Running and sprinting are two of the main aspects of playing soccer. A player should expect to be moving for most of the game, with only short periods of rest, and this requires a high amount of endurance. The best soccer fitness plan is one that puts a strong emphasis on aerobic conditioning. This type of routine may include running long distances at a steady pace, as well as sprints at a fast pace, and interval training. Aerobic exercises should be done on a regular schedule to build and maintain cardiovascular endurance.

Strong legs are key for a soccer player. The proper soccer fitness plan will focus on strength training that improves muscle strength and quick muscle reaction. Good leg exercises for soccer players include squats and lunges. Plyometrics, a type of exercise program that focuses on jumping, may also be incorporated into a workout routine to improve the power of the leg muscles.


Soccer drills combine practicing important game skills with physical exercise. Including drills in a soccer fitness plan can help a player improve or maintain his game while he exercises. This may include running the length of a soccer field while dribbling a ball, or practicing penalty kicks with a ball. If two players are training together, they may practice passing the ball back and forth while running.
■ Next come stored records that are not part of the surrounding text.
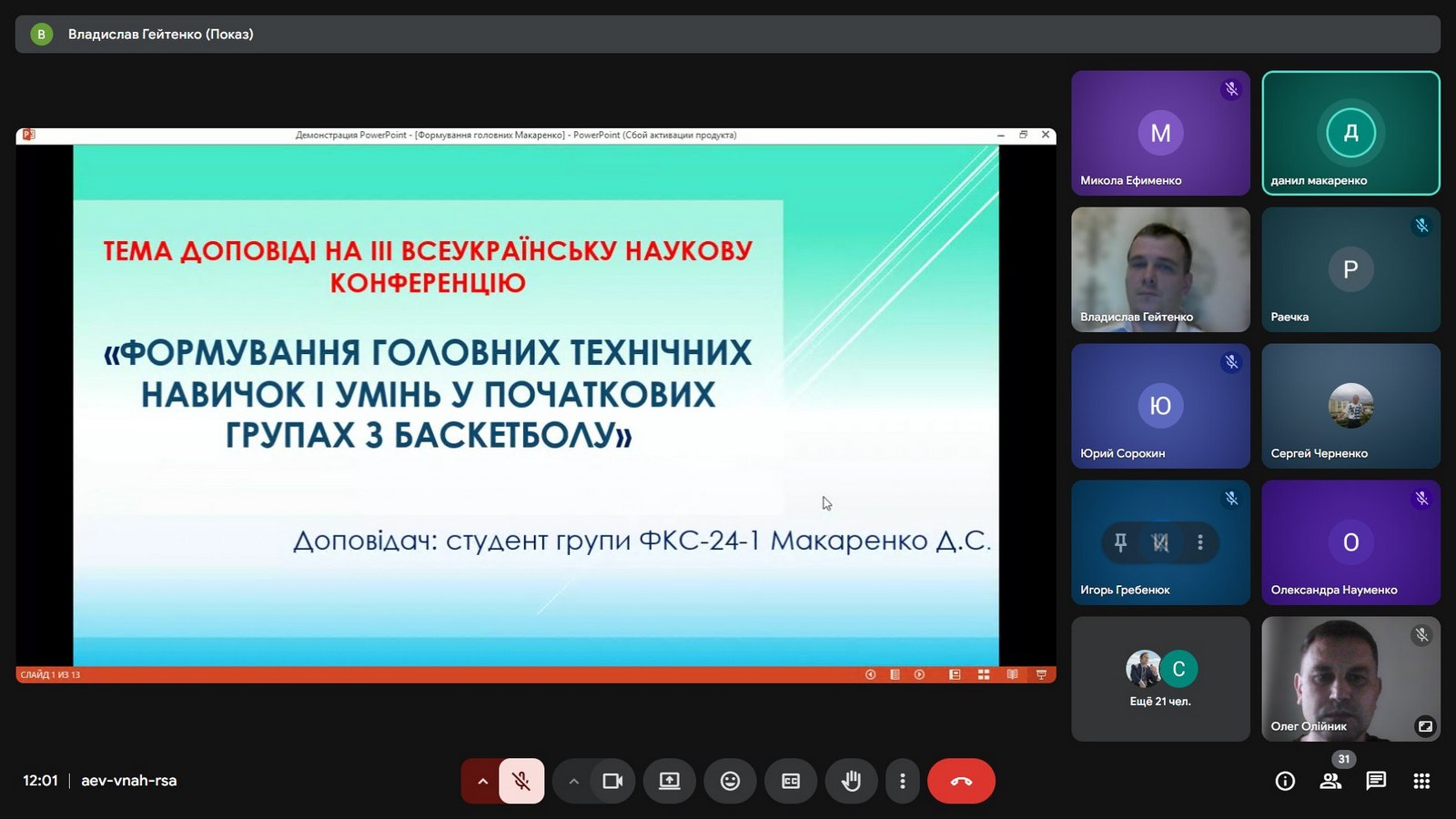Show the participants list with 31 people
The height and width of the screenshot is (819, 1456).
pyautogui.click(x=1330, y=781)
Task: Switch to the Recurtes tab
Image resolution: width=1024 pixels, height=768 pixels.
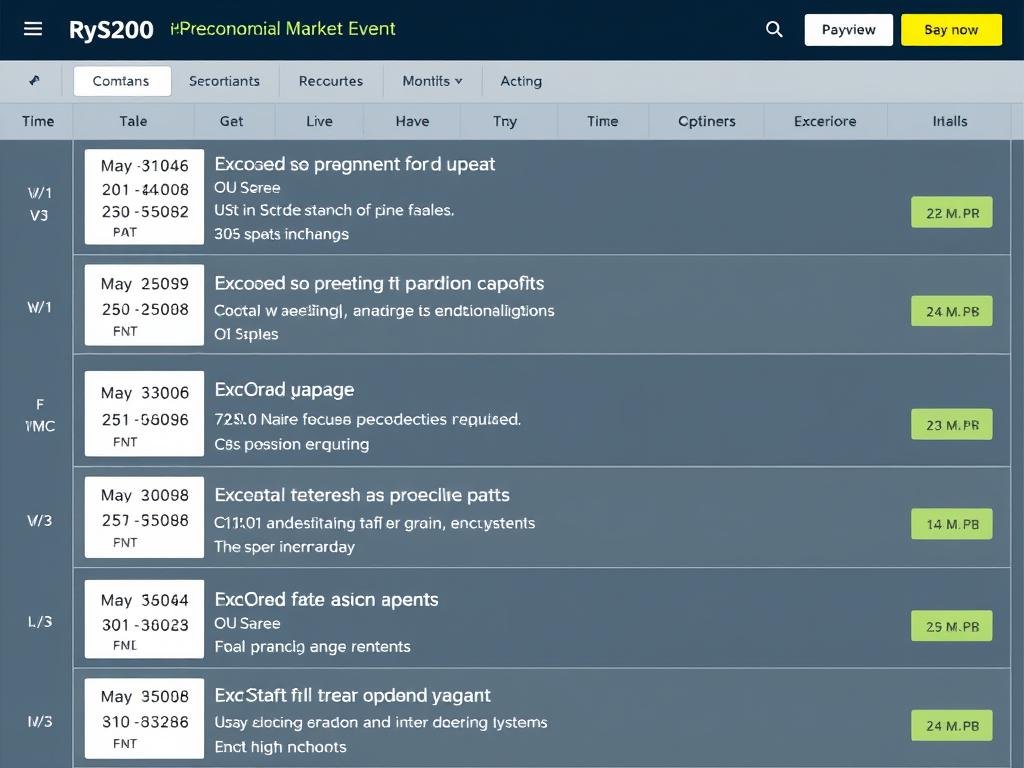Action: click(x=330, y=81)
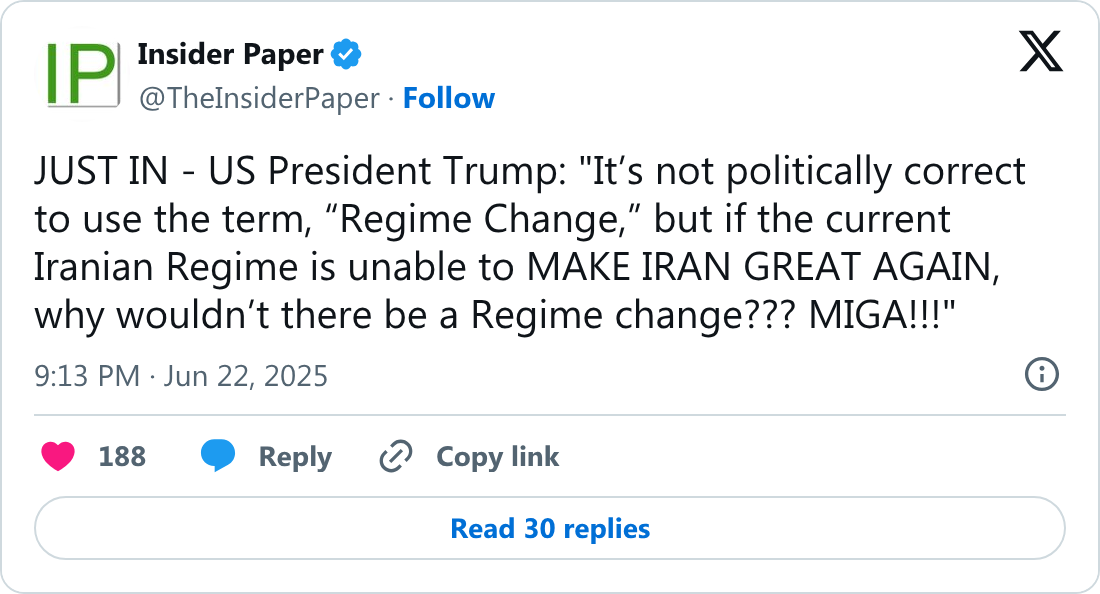Like the post with the heart icon
The image size is (1100, 594).
click(x=59, y=457)
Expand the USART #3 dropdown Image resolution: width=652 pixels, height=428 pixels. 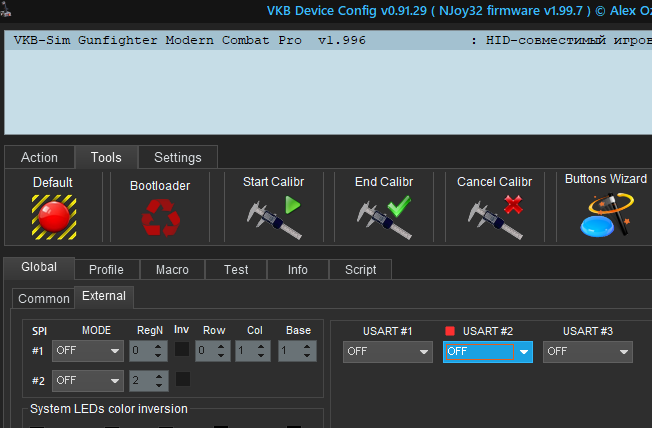click(587, 351)
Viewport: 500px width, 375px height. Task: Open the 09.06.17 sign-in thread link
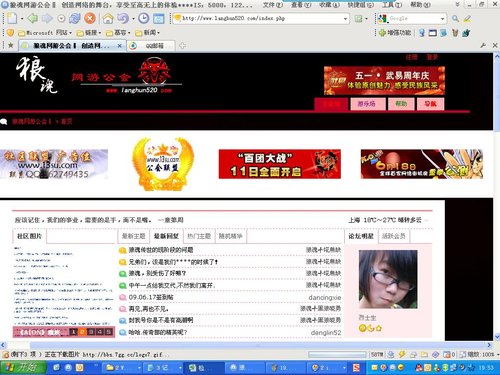click(151, 297)
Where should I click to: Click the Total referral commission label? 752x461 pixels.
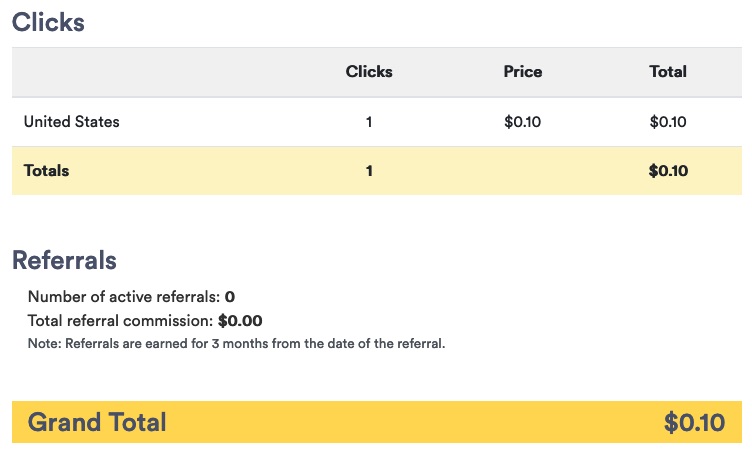(120, 320)
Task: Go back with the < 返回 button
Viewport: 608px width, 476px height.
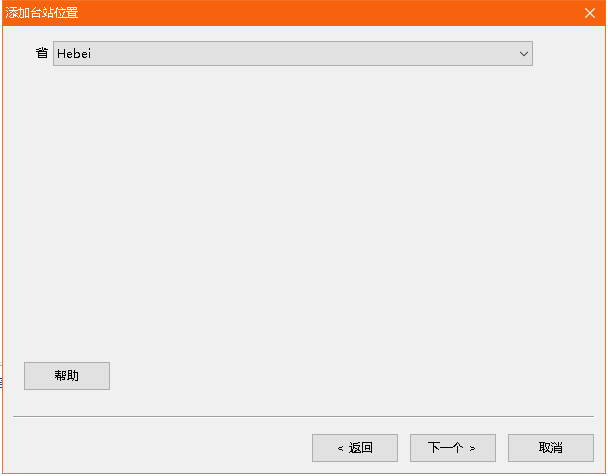Action: click(355, 448)
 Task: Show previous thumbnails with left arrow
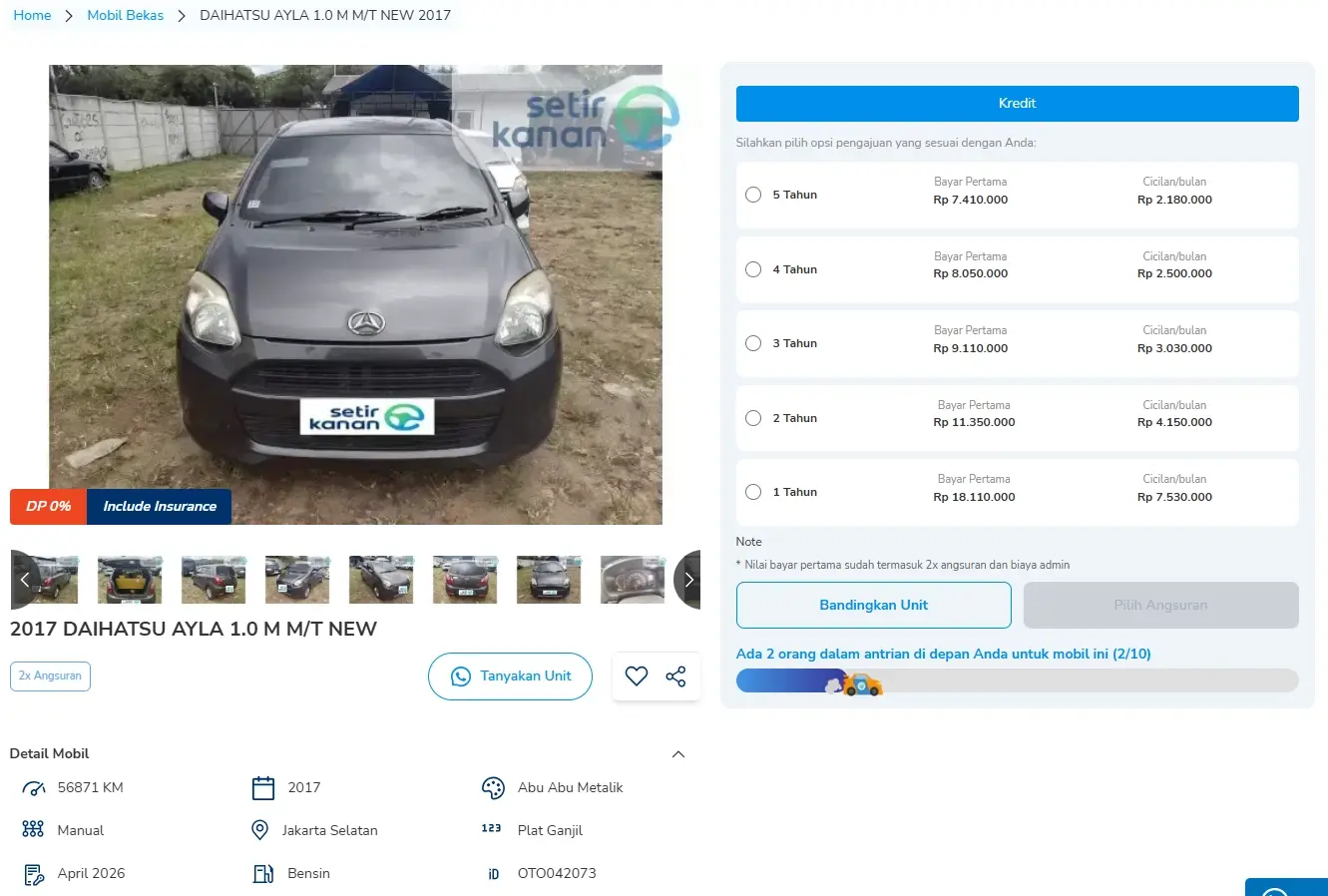(25, 580)
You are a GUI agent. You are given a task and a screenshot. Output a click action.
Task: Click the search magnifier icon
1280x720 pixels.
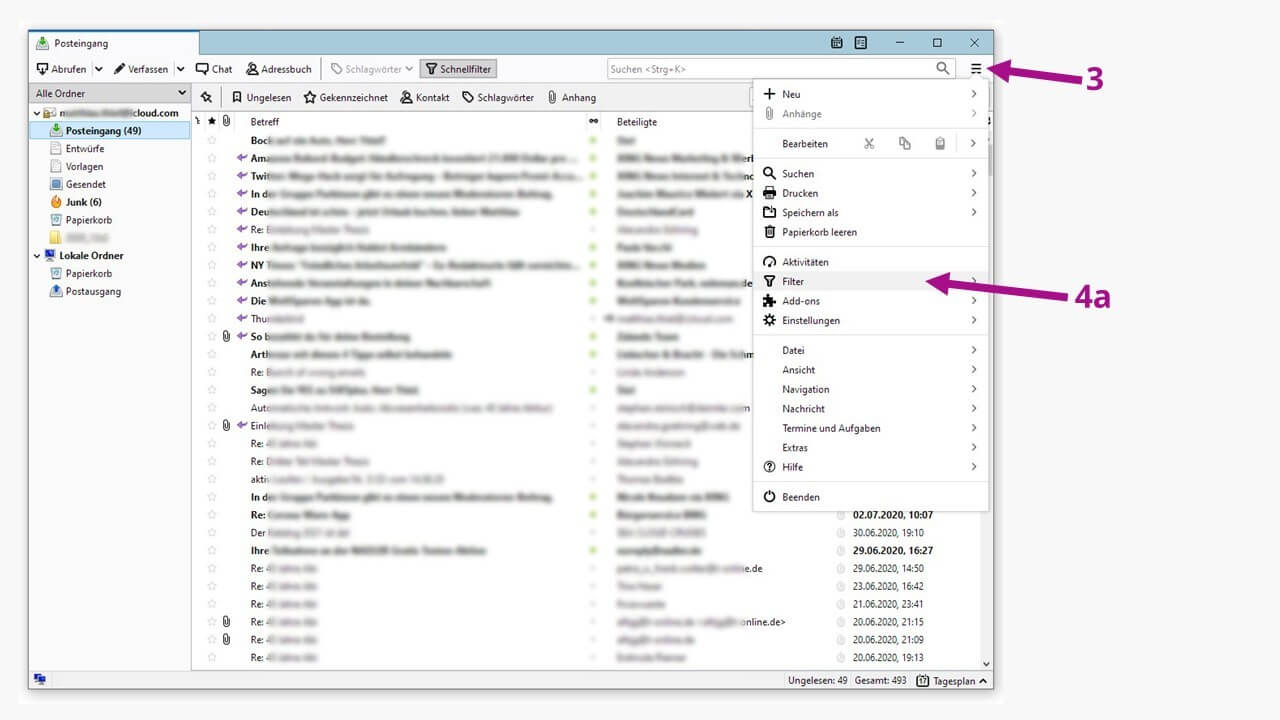(942, 69)
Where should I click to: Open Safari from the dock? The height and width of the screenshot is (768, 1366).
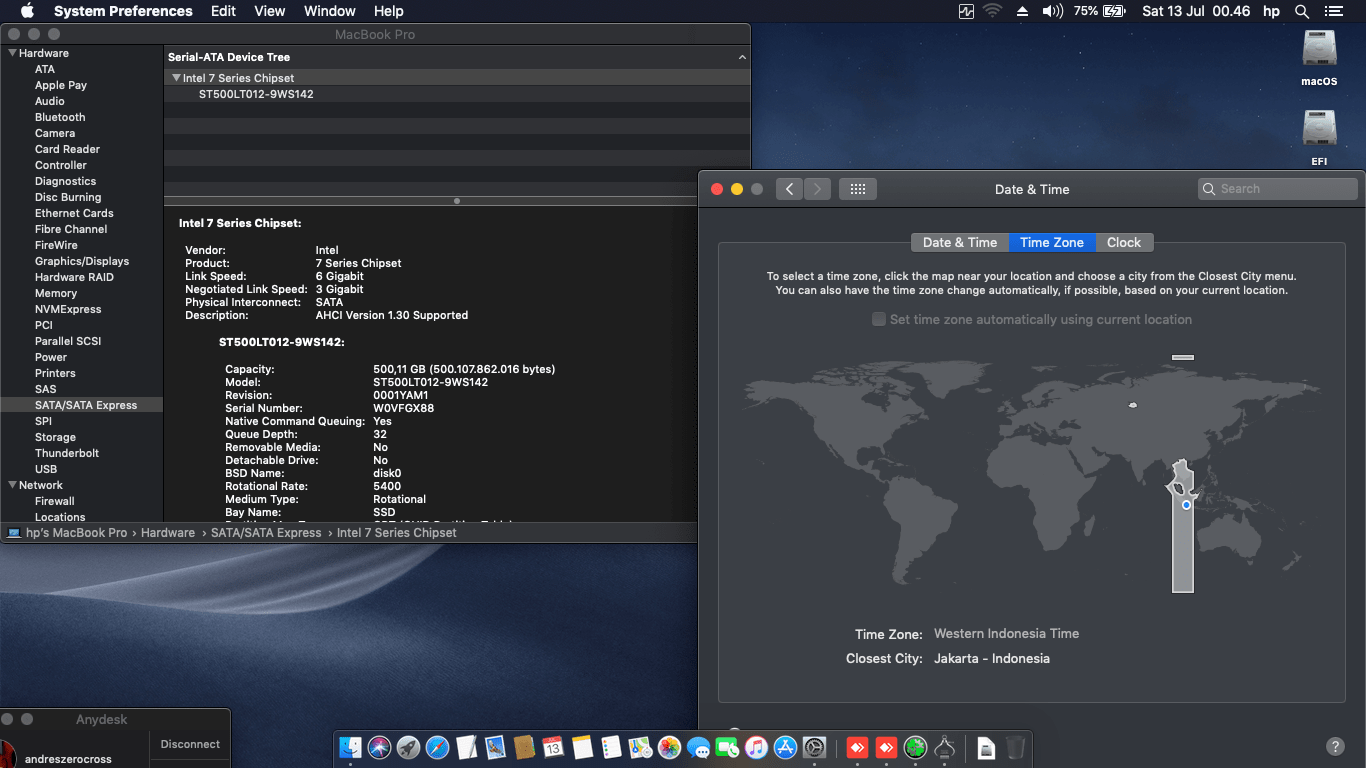tap(437, 747)
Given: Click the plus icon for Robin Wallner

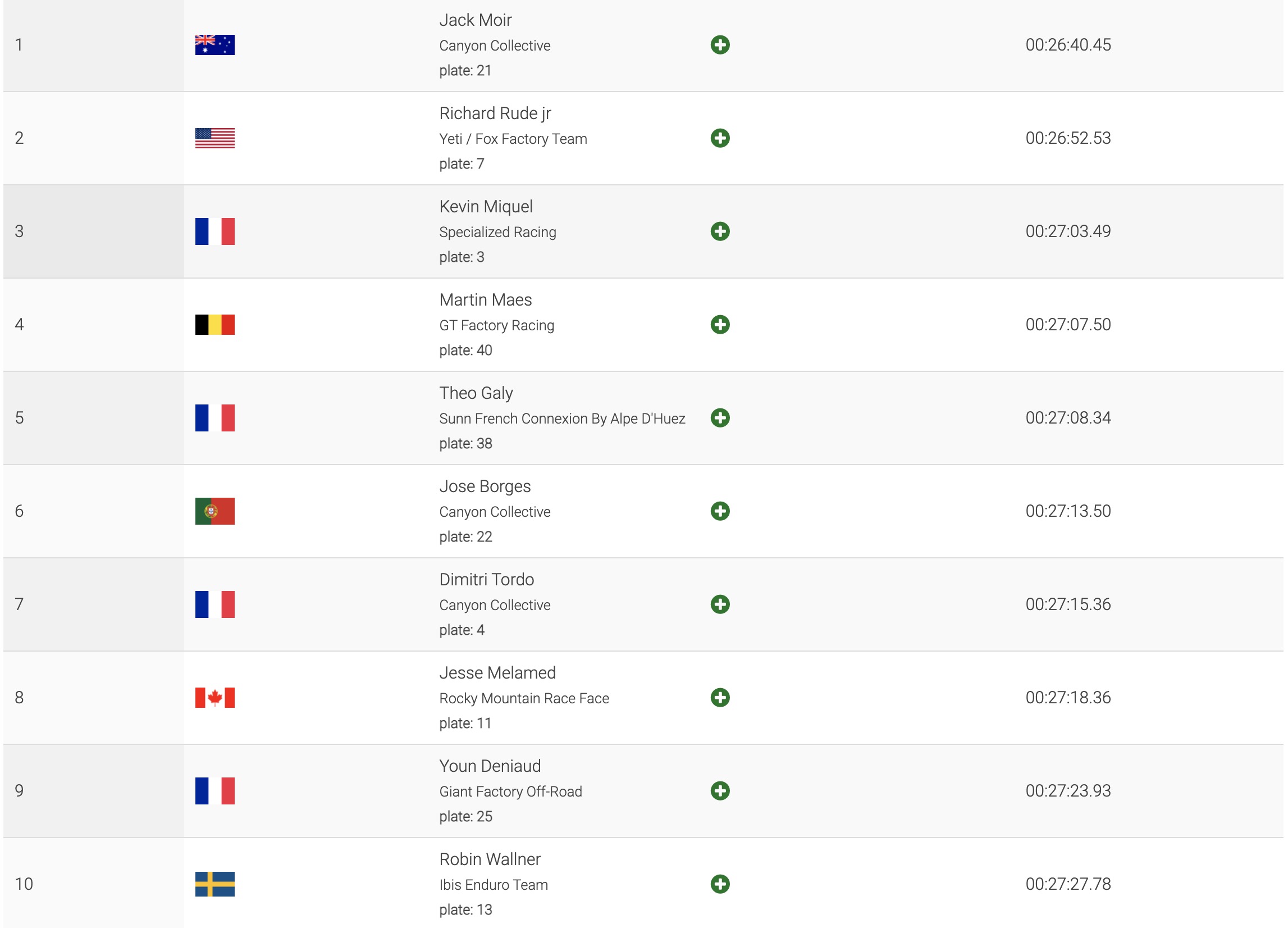Looking at the screenshot, I should tap(720, 884).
When following a soccer fitness plan, a warm-up and stretching routine should always be included. A warm-up may consist of five minutes of jumping rope or doing jumping jacks. The stretching routine should encompass all of the major muscle groups in the body in order to prevent injury while exercising. A fitness plan should be followed carefully, and a player should never participate in one that exceeds his physical abilities. If a soccer fitness plan is followed properly and done on a regular basis, a player should see an improvement in his endurance and strength in a short amount of time.